CONSEGNA = Formatta come tabella Markdown le righe dell'elenco dalla riga con "The image size is (1364, 767)." alla riga con "This screenshot has width=626, height=352.", entrambe comprese, saltando quelle vuote. Usa la colonna "Num" per il numero progressivo e la colonna "Testo" per la riga.

(Voci di posizione degli elementi)
-.-.-

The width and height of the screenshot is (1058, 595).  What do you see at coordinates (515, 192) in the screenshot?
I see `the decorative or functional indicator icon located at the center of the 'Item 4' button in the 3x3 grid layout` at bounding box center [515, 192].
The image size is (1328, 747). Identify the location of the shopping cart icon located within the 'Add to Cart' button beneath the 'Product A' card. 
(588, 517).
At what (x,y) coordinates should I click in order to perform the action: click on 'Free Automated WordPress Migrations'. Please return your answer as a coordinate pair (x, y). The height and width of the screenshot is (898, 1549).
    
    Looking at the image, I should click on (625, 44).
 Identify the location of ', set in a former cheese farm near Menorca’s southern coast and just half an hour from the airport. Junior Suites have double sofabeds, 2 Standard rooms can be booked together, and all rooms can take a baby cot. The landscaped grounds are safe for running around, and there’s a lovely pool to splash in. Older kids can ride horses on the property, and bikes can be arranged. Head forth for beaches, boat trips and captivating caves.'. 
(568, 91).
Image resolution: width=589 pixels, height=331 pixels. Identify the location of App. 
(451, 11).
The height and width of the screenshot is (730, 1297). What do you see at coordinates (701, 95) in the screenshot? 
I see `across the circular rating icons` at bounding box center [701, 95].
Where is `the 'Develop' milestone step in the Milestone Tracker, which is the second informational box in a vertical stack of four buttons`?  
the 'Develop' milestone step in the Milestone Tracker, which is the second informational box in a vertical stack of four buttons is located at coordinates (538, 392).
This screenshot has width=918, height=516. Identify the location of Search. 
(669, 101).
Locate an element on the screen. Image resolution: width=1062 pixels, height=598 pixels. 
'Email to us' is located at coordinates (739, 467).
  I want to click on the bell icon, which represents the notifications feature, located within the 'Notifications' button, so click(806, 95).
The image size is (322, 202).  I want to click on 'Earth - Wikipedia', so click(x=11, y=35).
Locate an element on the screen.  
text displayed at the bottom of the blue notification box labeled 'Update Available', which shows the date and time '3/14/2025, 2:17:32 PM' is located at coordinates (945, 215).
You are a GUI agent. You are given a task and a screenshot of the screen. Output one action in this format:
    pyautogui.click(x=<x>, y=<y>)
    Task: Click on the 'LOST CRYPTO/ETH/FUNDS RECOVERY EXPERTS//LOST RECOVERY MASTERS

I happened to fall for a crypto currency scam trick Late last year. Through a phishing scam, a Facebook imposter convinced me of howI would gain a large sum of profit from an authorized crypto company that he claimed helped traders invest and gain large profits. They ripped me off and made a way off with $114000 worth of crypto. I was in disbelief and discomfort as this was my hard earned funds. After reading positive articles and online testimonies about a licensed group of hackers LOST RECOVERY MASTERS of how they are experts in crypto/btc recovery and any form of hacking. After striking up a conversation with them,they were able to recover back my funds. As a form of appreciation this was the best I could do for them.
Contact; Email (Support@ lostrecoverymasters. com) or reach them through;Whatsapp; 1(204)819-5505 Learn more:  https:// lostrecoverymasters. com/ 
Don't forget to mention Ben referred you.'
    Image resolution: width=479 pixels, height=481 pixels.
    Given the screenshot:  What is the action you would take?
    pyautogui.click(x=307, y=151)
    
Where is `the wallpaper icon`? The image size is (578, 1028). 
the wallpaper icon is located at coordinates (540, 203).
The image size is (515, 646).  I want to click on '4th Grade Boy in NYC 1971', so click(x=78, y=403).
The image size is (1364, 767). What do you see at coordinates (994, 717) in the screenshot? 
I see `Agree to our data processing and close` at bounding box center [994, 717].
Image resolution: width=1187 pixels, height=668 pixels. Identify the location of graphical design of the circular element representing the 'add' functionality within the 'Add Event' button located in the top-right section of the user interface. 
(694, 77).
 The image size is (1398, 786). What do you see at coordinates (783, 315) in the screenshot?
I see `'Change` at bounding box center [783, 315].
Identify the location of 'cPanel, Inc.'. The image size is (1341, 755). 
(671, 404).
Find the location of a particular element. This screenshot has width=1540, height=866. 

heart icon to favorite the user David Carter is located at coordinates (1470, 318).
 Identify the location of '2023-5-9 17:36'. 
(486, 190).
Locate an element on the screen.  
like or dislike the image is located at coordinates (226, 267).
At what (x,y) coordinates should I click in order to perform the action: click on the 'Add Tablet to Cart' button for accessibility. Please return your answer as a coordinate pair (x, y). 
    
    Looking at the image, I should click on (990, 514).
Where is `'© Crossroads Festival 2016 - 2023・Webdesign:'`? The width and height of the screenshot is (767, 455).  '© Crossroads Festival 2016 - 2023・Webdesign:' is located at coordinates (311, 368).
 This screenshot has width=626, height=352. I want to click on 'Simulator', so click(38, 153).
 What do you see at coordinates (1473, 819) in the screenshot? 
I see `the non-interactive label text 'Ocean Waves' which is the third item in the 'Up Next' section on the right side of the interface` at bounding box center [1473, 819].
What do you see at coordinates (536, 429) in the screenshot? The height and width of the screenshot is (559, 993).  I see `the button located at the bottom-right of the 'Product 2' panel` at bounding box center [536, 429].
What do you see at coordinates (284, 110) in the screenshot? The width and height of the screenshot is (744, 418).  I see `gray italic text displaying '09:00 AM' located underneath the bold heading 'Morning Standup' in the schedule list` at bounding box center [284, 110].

-.-.-

RISPOSTA FINALE =
| Num | Testo |
|---|---|
| 1 | The image size is (1364, 767). What do you see at coordinates (994, 717) in the screenshot?  |
| 2 | I see `Agree to our data processing and close` at bounding box center [994, 717]. |
| 3 | Image resolution: width=1187 pixels, height=668 pixels. Identify the location of graphical design of the circular element representing the 'add' functionality within the 'Add Event' button located in the top-right section of the user interface.  |
| 4 | (694, 77). |
| 5 |  The image size is (1398, 786). What do you see at coordinates (783, 315) in the screenshot? |
| 6 | I see `'Change` at bounding box center [783, 315]. |
| 7 | Identify the location of 'cPanel, Inc.'. The image size is (1341, 755).  |
| 8 | (671, 404). |
| 9 | Find the location of a particular element. This screenshot has width=1540, height=866.  |
| 10 | heart icon to favorite the user David Carter is located at coordinates (1470, 318). |
| 11 |  Identify the location of '2023-5-9 17:36'.  |
| 12 | (486, 190). |
| 13 | Locate an element on the screen.   |
| 14 | like or dislike the image is located at coordinates (226, 267). |
| 15 | At what (x,y) coordinates should I click in order to perform the action: click on the 'Add Tablet to Cart' button for accessibility. Please return your answer as a coordinate pair (x, y).  |
| 16 |     Looking at the image, I should click on (990, 514). |
| 17 | Where is `'© Crossroads Festival 2016 - 2023・Webdesign:'`? The width and height of the screenshot is (767, 455).  '© Crossroads Festival 2016 - 2023・Webdesign:' is located at coordinates (311, 368). |
| 18 |  This screenshot has width=626, height=352. I want to click on 'Simulator', so click(38, 153). |